Parsers exhibit biases toward simpler structures and frequent constructions. Minimal attachment (attaching phrases as low as possible) and late closure (attaching new material to recent constituents) govern initial parsing. Working memory limitations affect how many open dependencies can be maintained; high dependencies (long-distance relative clauses) are harder than low dependencies. Parsing preferences interact with grammatical constraints and input frequency to determine comprehension difficulty.
Predict parsing preferences for ambiguous sentences and test with reading-time experiments. Manipulate complexity factors (embedding depth, number of dependencies) and measure comprehension difficulty.
From your psycholinguistics background and work with garden-path sentences, you know that parsing is not a neutral process of recovering structure — the parser has preferences, and those preferences create predictable patterns of difficulty.
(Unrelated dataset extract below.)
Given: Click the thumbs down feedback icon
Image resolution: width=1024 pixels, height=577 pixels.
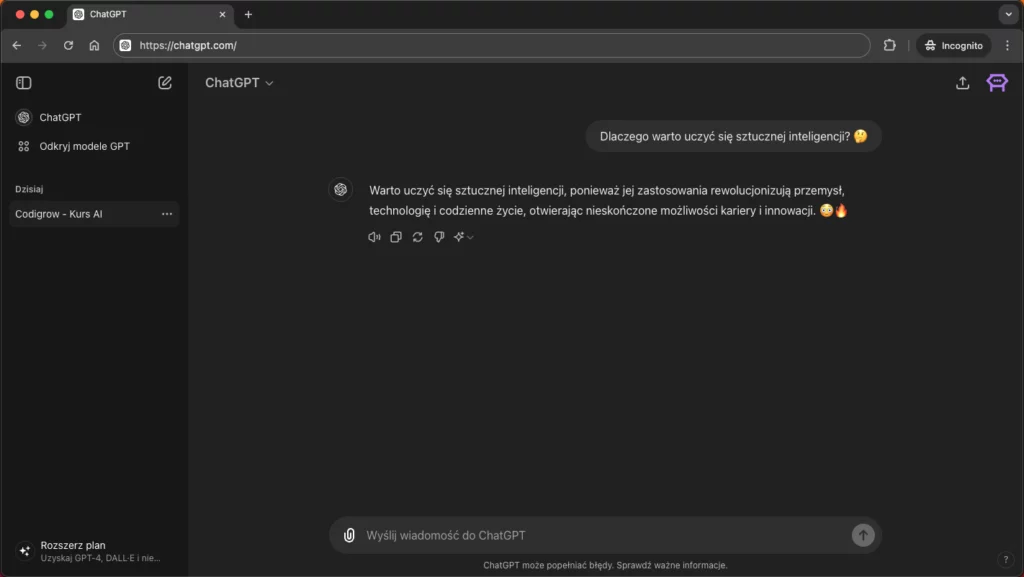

The study of parsing preferences and computational complexity maps those patterns systematically: why are some sentences easy to understand even when they are long, while others are difficult even when they are short?
The two most studied parsing preferences are minimal attachment and late closure. Minimal attachment means the parser attaches incoming material using the fewest additional syntactic nodes possible — preferring to extend an existing phrase rather than open a new one. Late closure means the parser prefers to attach new words to the most recently opened syntactic constituent rather than closing it and opening a new phrase. These are both efficiency heuristics: they minimize the structural complexity the parser must track at any moment. The preferences usually produce correct results, but when they lead to the wrong analysis (as in garden paths), the parser must revise — and the cost of revision is what makes complexity measurable.
Working memory is the resource constraint that underlies many complexity effects. Parsing requires simultaneously maintaining an incomplete structure in memory while integrating new words into it. The key variable is dependency distance: how far apart are the words that must be linked for the sentence to be understood? In a simple sentence (*The cat chased the mouse*), the verb and its arguments are close together. In a center-embedded clause (*The reporter that the senator that the lobbyist attacked accused ran*), the main verb *ran* is separated from its subject *reporter* by two intervening clauses — the dependency must be held open across multiple intervening words. Sentences with long, overlapping dependencies are dramatically harder to process than sentences where dependencies are short and resolved quickly, even when both are grammatical.
This explains an otherwise puzzling asymmetry: subject relative clauses (*The reporter who attacked the senator*) are consistently easier than object relative clauses (*The reporter that the senator attacked*), even though both are grammatical. In the subject relative, the relativized element (*reporter*) is in the same position it would occupy in a simple sentence (subject). In the object relative, the relativized element is in the object position while the subject of the relative clause intervenes — creating a longer dependency and a less frequent structural pattern. Processing difficulty tracks both dependency length (how long a gap must be held in memory) and frequency (how often this structure type appears in input). High-frequency structures are faster because the parser has acquired stronger expectations for them. This interaction between memory constraints and input statistics makes parsing complexity a window into both the architecture of the parsing system and the statistical structure of the language learner's environment.